* EXERCISE DESCRIPTION
In the rows below, swap "computer-use agent" for "desktop automation agent" and give the rows again with everything else unchanged. Leave the pictures out of your answer.

* DATASET RECORDS

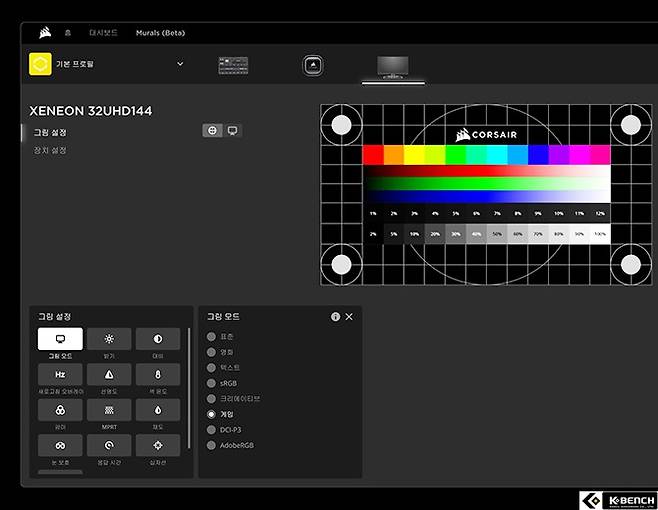Open the Color Temperature thermometer tile
Image resolution: width=658 pixels, height=510 pixels.
[x=158, y=375]
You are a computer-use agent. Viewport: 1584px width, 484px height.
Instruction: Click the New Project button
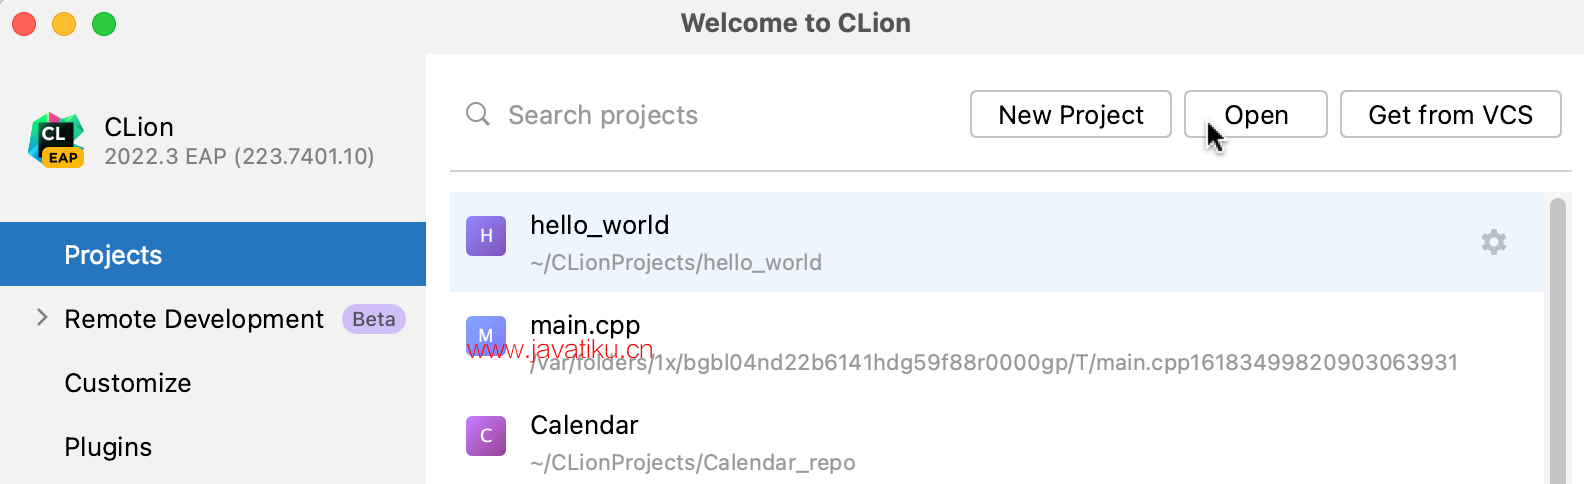pos(1071,115)
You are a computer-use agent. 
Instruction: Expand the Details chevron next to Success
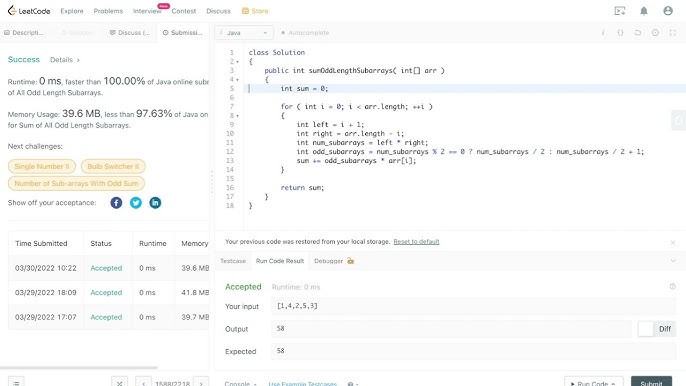65,60
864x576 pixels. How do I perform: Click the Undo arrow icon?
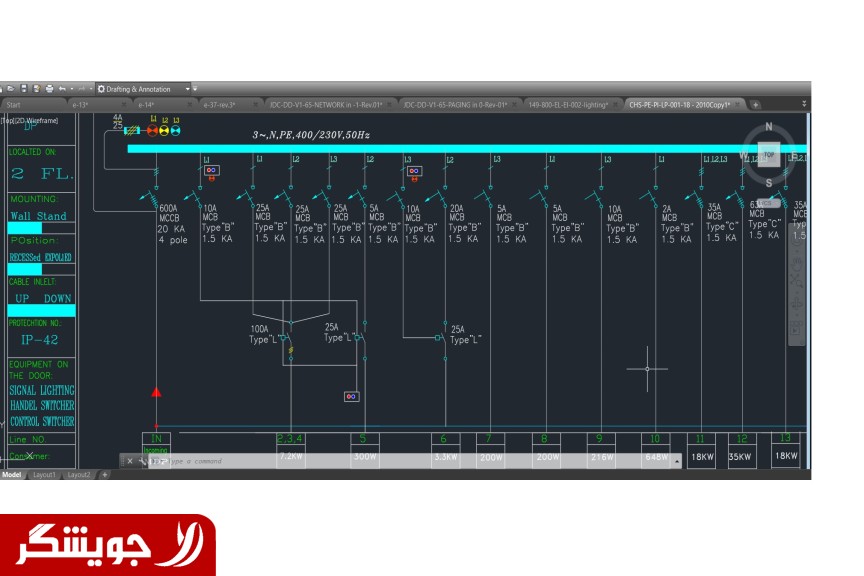(x=63, y=88)
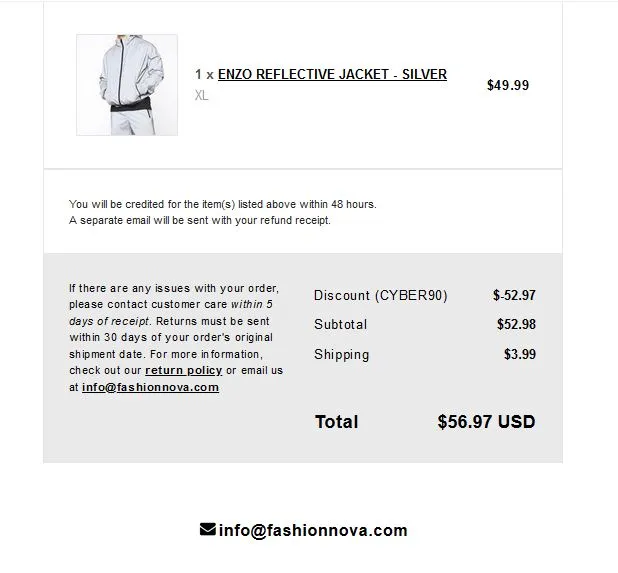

* ANSWER BELOW
Open the Color Temperature thermometer tile
Image resolution: width=658 pixels, height=510 pixels.
[x=158, y=375]
You are a desktop automation agent. Viewport: 1584px width, 484px height.
Instruction: Click the New Project button
pos(1071,115)
You are a desktop automation agent. 
Instruction: Expand the Details chevron next to Success
65,60
864x576 pixels. How do I perform: Click the Undo arrow icon?
(x=63, y=88)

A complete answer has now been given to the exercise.